— Et, dit Raoul, un jour que vous lui aurez rendu quelque grand service, un jour qu’elle vous remerciera, promettez-moi de lui dire ces paroles: «Je vous ai fait ce bien, madame, sur la recommandation de M. de Bragelonne, à qui vous avez fait tant de mal.»

— Je le jure! murmura de Guiche attendri.

— Voilà tout. Adieu! Je pars demain ou après pour Toulon. Si vous avez quelques heures, donnez-les-moi.

— Tout! tout! s’écria le jeune homme.

— Merci!

— Et qu’allez-vous faire de ce pas?

— Je m’en vais retrouver M. le comte chez Planchet, où nous espérons trouver M. d’Artagnan.

— M. d’Artagnan?

— Je veux l’embrasser avant mon départ.
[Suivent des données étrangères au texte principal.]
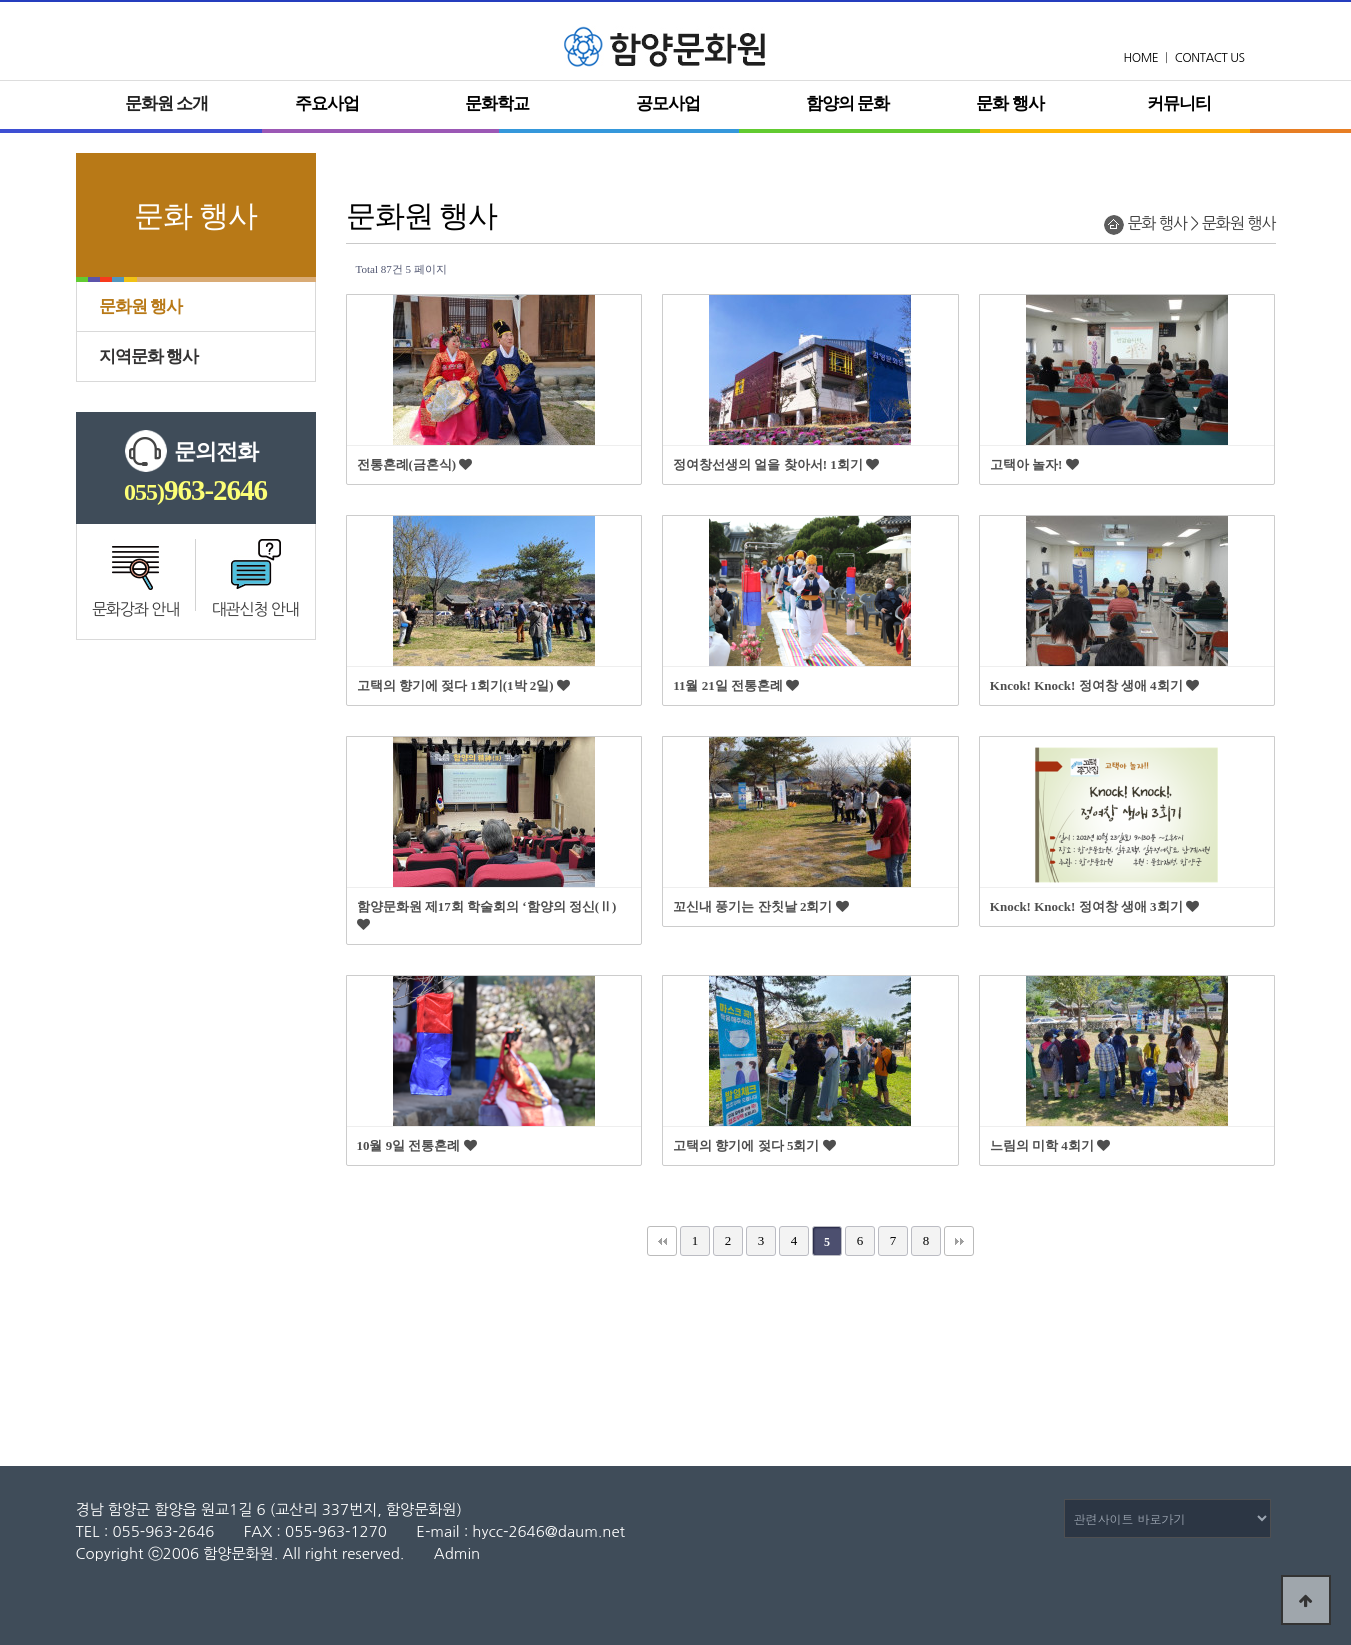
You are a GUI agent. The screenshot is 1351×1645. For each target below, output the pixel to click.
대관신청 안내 (255, 609)
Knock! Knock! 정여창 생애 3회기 (1094, 906)
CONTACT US (1210, 58)
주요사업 (327, 103)
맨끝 (959, 1241)
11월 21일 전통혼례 (736, 685)
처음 (662, 1241)
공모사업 (668, 103)
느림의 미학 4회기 (1050, 1145)
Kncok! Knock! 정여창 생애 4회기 (1094, 685)
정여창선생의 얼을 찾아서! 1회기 (776, 464)
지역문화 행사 (148, 356)
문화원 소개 (166, 103)
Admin (457, 1553)
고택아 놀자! (1034, 464)
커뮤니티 (1179, 103)
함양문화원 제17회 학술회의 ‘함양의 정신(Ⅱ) (487, 915)
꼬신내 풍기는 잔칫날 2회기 (760, 906)
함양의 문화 (847, 103)
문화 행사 (1009, 103)
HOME (1141, 58)
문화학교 (497, 103)
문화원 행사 (140, 306)
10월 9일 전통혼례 (417, 1145)
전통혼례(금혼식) (415, 464)
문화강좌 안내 (136, 609)
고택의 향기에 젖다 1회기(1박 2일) (463, 685)
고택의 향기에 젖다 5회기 (754, 1145)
C’est un brave homme qui m’aimait. Adieu, cher ami; on vous attend sans doute, vous me retrouverez, quand il vous plaira, au logis du comte. Adieu!

Les deux jeunes gens s’embrassèrent. Ceux qui les eussent vus ainsi l’un et l’autre n’eussent pas manqué de dire en montrant Raoul: «C’est celui-là qui est l’homme heureux.»